Friday, February 23, 2018

Water from the sky and from the higher elevations

It's been a rainy week and it's shaping up to be a very wet month of February here.  Last night the weatherman on the Channel 5 news said we've received over eight inches this month, about twice what's normal.  It rained some more overnight and a little bit this morning.  There's more rain and possibly some severe weather in the weekend forecast.

Rain right here in Memphis doesn't really affect the level of the Mississippi, but usually the rain systems we have here stretch northward and move eastward into watersheds like the Ohio and the Cumberland and the Tennessee, and those rivers feed the Mississippi upstream of here and drive the level upward.  The other day I predicted that the NOAA's crest prediction would rise, and it has: right now the river is predicted to rise to 34.5 feet on the Memphis gauge.  Official "flood stage" is 34 feet; at that level uninhabited bottomland starts to flood.  The core city of Memphis sits on a high bluff, so it would take a flood of truly epochal proportions to threaten the city.  Even the great 2011 flood, which topped out over 48 feet, didn't affect but a few low-lying wards of the city.
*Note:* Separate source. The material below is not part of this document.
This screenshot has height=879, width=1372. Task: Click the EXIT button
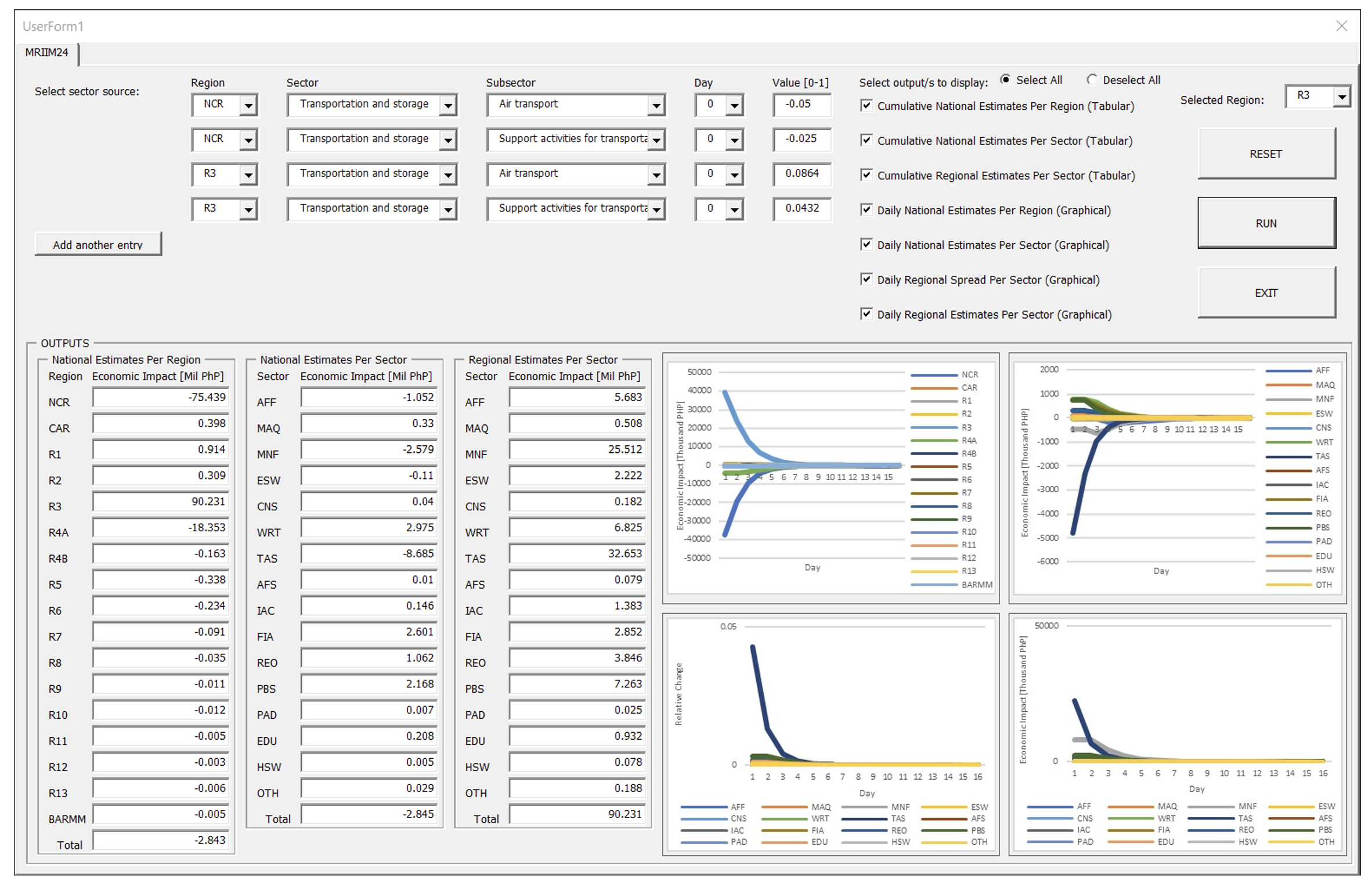[x=1266, y=293]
When Joe and I paddled on Tuesday, the rain hadn't arrived yet but it was warm (70s Fahrenheit) and incredibly windy.  Our usual relaxed paddle in the harbor was quite tiring.  On Wednesday it poured down rain all day and I was happy to stay in and do the strength routine.  By yesterday morning that rain had moved out but it was still overcast with a temperature in the 40s when I did a 60-minute paddle.

I did the strength routine again today and now I await the meteorological drama that's on the way.